Lab leak still ‘unlikely’

Some conservative politicians and commentators have embraced the lab-leak theory, while liberals more readily rejected it, especially early in the pandemic. The speculation has also heightened ongoing tensions between the U.S. and China.

On May 26, as the U.S. Senate passed a bill to declassify intelligence related to potential links between the Wuhan laboratory and COVID-19, Missouri Senator Josh Hawley, a Republican who sponsored the bill, said, “the world needs to know if this pandemic was the product of negligence at the Wuhan lab,” and lamented that “for over a year, anyone asking questions about the Wuhan Institute of Virology has been branded as a conspiracy theorist.”

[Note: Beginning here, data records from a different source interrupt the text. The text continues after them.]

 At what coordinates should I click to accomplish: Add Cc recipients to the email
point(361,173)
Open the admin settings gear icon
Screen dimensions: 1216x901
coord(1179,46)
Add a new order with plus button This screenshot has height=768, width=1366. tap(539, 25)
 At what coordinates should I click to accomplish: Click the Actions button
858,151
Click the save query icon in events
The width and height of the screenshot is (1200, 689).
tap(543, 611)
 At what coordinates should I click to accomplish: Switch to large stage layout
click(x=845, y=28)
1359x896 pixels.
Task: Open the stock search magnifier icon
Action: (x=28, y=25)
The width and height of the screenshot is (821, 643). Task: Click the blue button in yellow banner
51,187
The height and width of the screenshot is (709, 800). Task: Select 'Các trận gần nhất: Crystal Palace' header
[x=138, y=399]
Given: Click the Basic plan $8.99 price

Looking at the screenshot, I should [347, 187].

Peter Navarro, Donald Trump’s former trade adviser, asserted in April 2020 that SARS-CoV-2 could have been engineered as a bioweapon, without citing any evidence.

The theory that SARS-CoV-2 was created as a bioweapon is “completely unlikely,” says William Schaffner, a professor of infectious diseases at Vanderbilt University Medical Center. For one thing, he explains, for a bioweapon to be successful, it must target an adversarial population without affecting one’s own. In contrast, SARS-CoV-2 “cannot be controlled,” he says. “It will spread, including back on your own population,” making it an extremely “counterproductive biowarfare agent.”

The more plausible lab-leak hypothesis, scientists say, is that the Wuhan laboratory isolated the novel coronavirus from an animal and was studying it when it accidentally escaped. “Not knowing the extent of its virulence and transmissibility, a lack of protective measures [could have] resulted in laboratory workers becoming infected,” initiating the transmission chain that ultimately resulted in the pandemic, says Rossi Hassad, an epidemiologist at Mercy College.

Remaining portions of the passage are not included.